You're exactly correct, as others have already said.

Also, what is the time splitting method with four order?

There are many higher-order splitting schemes, some developed very recently. This is the most comprehensive list I know of and includes various methods of order 4.

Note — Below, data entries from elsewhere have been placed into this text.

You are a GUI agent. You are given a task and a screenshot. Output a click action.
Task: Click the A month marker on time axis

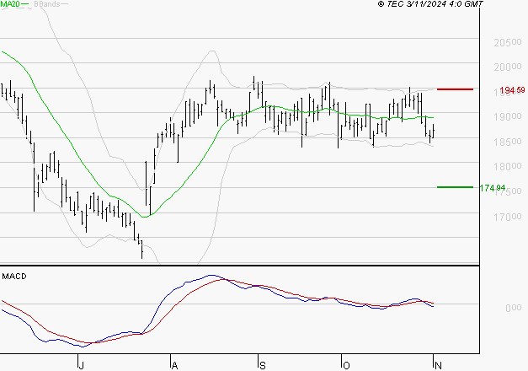pyautogui.click(x=173, y=365)
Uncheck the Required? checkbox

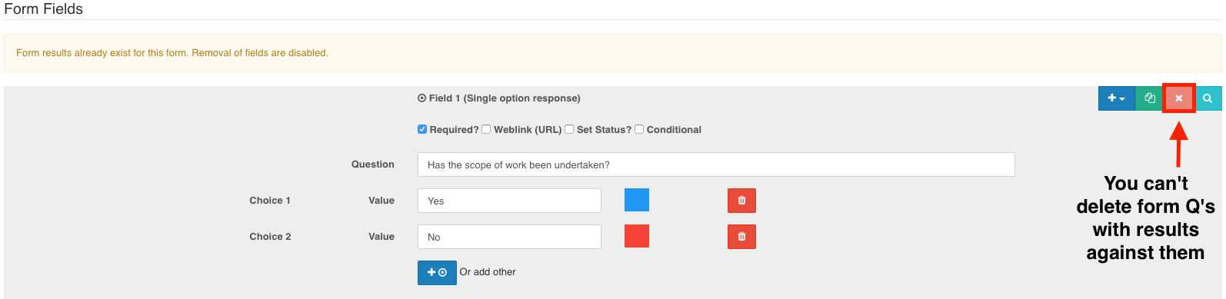coord(422,129)
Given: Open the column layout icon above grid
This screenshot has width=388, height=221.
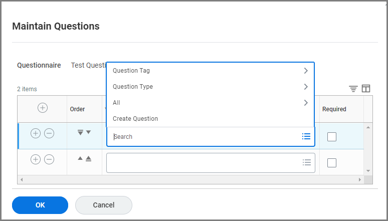Looking at the screenshot, I should tap(366, 89).
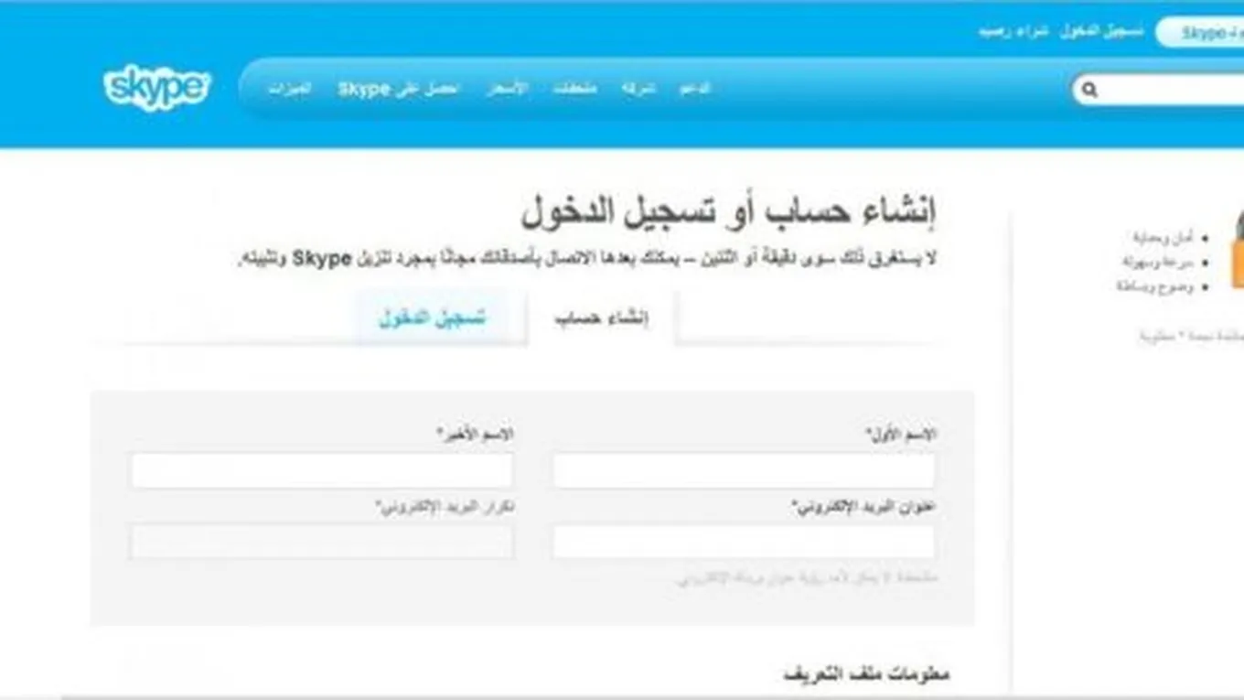1244x700 pixels.
Task: Open the ملحقات (Accessories) nav item
Action: pyautogui.click(x=574, y=89)
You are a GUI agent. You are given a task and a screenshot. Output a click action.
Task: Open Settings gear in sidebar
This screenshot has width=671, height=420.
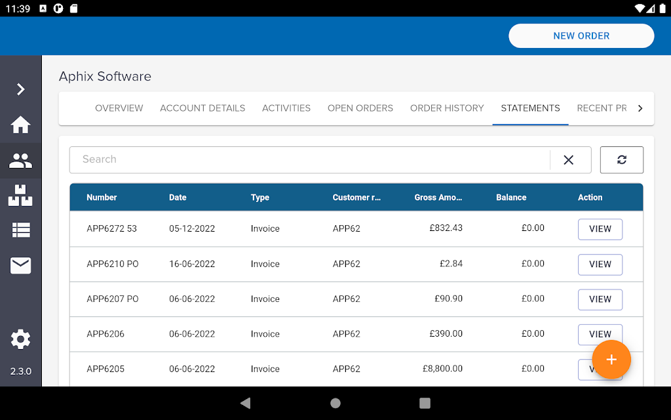[20, 340]
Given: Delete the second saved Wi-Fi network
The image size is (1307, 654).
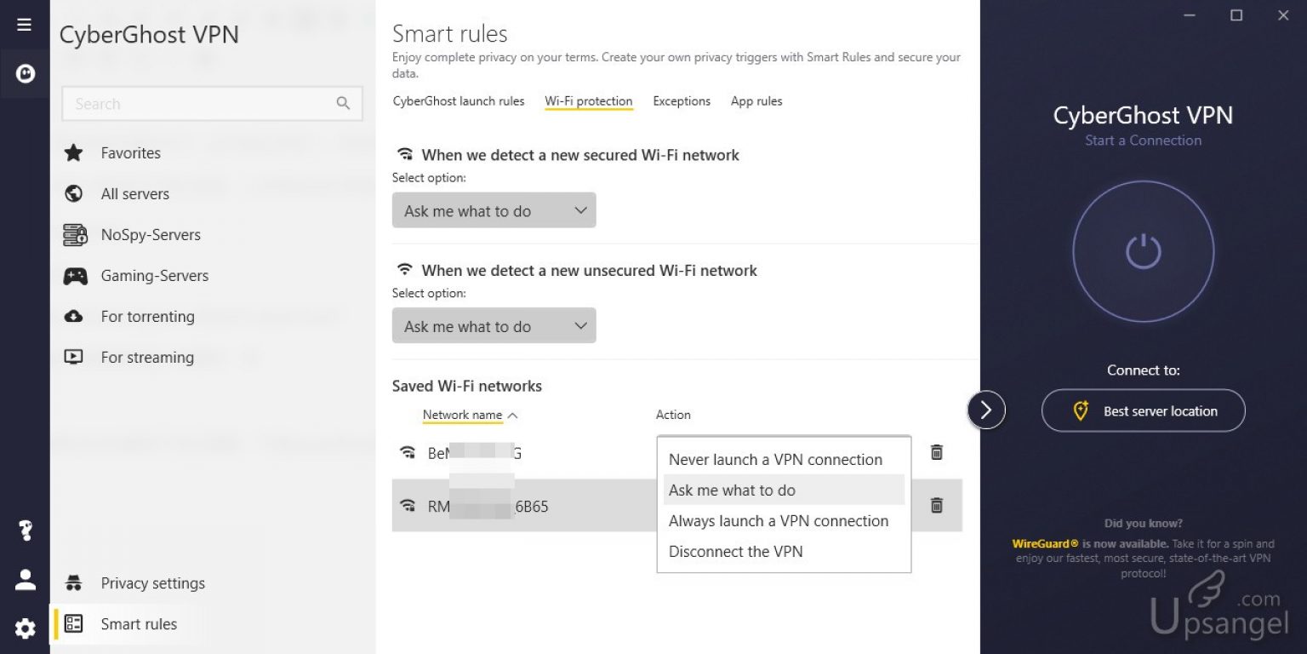Looking at the screenshot, I should [936, 506].
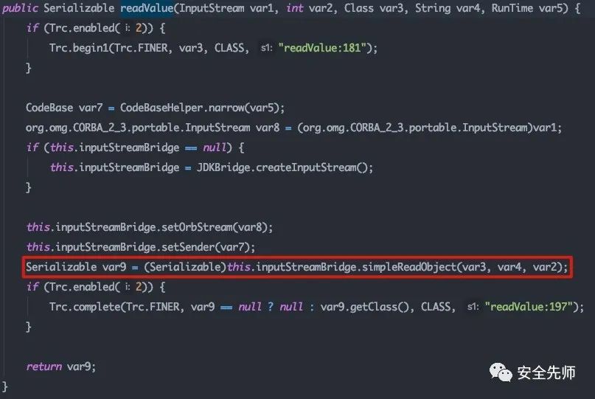Click the WeChat logo icon in watermark
The height and width of the screenshot is (399, 595).
(501, 372)
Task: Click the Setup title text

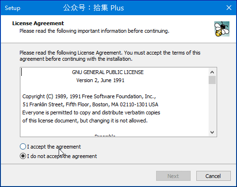Action: coord(13,8)
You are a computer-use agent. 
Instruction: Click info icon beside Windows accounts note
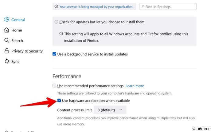pyautogui.click(x=61, y=34)
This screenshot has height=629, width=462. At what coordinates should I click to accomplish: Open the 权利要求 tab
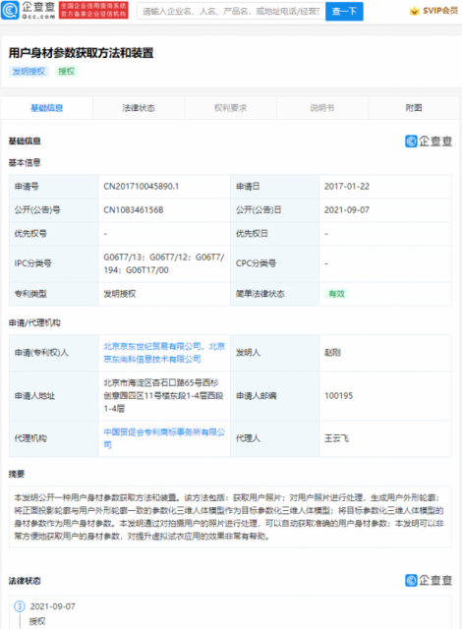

• Thanks. It seems that a good choice is a splitting with real coefficient and least number of step $s$. Can you explain a little bit why there are many difference method? I expect there is a unique BCH expansion for a given order. What are the advantage of complex coefficient over the real coefficient? – unsym Jul 29 '16 at 0:30
• @hwlau Please go ahead and post any questions you have as new questions. It's not recommended to post additional questions as comments. – David Ketcheson Jul 29 '16 at 10:38

You can combine those two steps since both of them involve the same operator ($L_1$).

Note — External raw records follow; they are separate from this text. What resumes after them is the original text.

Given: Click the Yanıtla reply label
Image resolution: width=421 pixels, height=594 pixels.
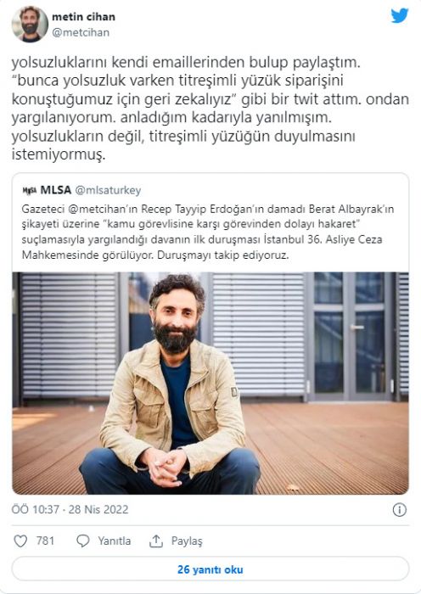Looking at the screenshot, I should [x=114, y=541].
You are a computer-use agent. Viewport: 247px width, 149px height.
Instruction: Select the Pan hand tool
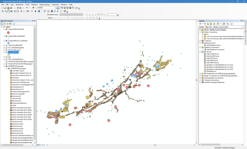(8, 11)
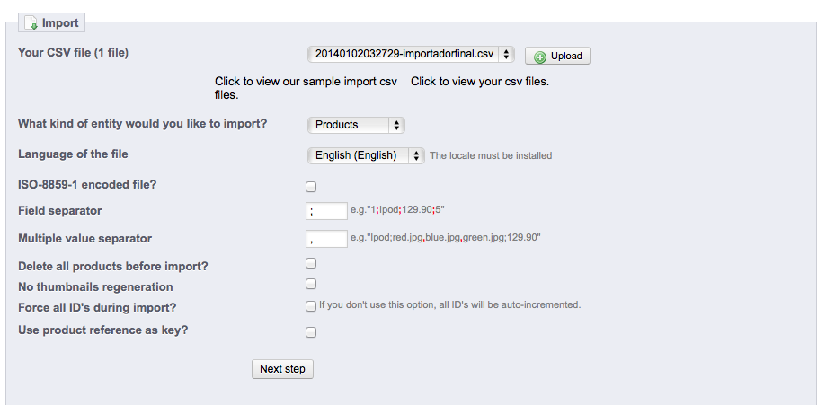Viewport: 826px width, 405px height.
Task: Focus the Multiple value separator field
Action: click(327, 238)
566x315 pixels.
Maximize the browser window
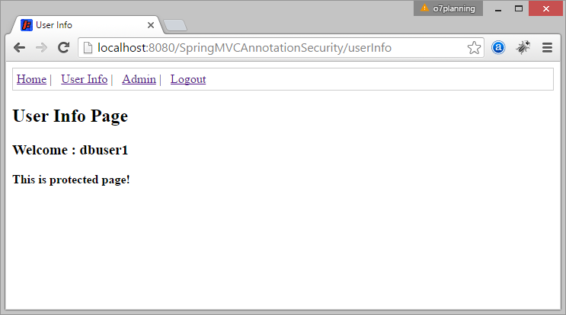(x=519, y=8)
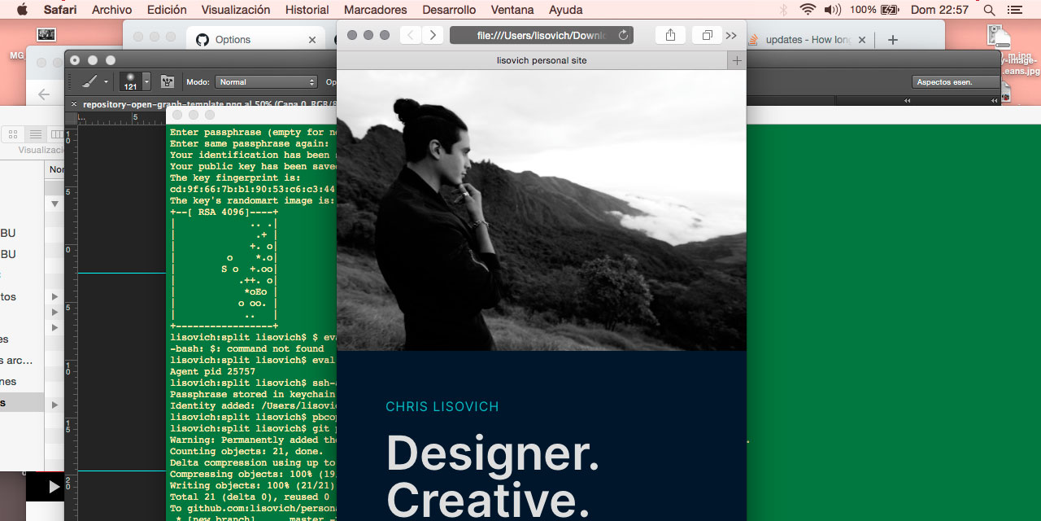1041x521 pixels.
Task: Switch to list view in the Visualización panel
Action: point(35,134)
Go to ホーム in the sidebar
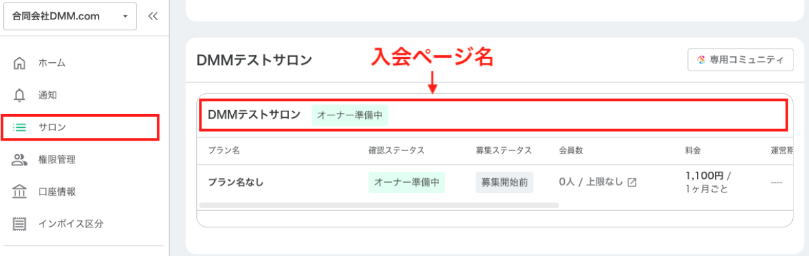The width and height of the screenshot is (809, 256). pyautogui.click(x=52, y=63)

For the fourth-order method I recommend that you check out my answer to a similar question on Stack Overflow and also Section 4 in the following paper (see also the discussion below):

Yoshida, H. (1990). Construction of higher order symplectic integrators. Physics Letters A, 150(5–7), 262–268. http://doi.org/10.1016/0375-9601(90)90092-3

Let $a = L_1$ and $b = L_2$. The analysis of this type of schemes is done using the Baker-Campbell-Hausdorff (BCH) formula, which tells us that the expression for $c$ in $$\exp\{t a\} \exp\{t b\} = \exp\{t c\},$$ is given in terms of Lie brackets involving $a$ and $b$ (recall that $[a, b] = ab - ba$): $$c = a + b + \frac{t}{2} \left[a, b\right] + \frac{t^2}{12} \left( \left[a, \left[a, b\right]\right] + \left[b, \left[b, a\right]\right] \right) + \frac{t^3}{24} \left[a, \left[b, \left[b, a\right]\right]\right] + \dotsb$$ The BCH formula for the particular case of the Strang splitting is given by $$\exp\left\{\tfrac{t}{2} a\right\} \exp\left\{t b\right\} \exp\left\{\tfrac{t}{2} a\right\} = \exp\left\{t c_1 + t^3 c_3 + t^5 c_5 + \dotsb \right\},$$ where \begin{align*} c_1 &= a + b, \\ c_3 &= -\frac{1}{24} \left[a, \left[a, b\right]\right] + \frac{1}{12} \left[b, \left[b, a\right]\right], \\ &\dotsb \end{align*} In general, $c_3$ does not vanish and this implies that the scheme is second order. In order to construct higher order methods, one can choose a splitting such that the appropriate terms in the BCH formula vanish (the paper by Yoshida cited above discusses this in depth).

Particular choices of $a$ and $b$ will yield symplectic methods but from the discussion above we see that the order of the scheme does not necessarily have to do with it being symplectic.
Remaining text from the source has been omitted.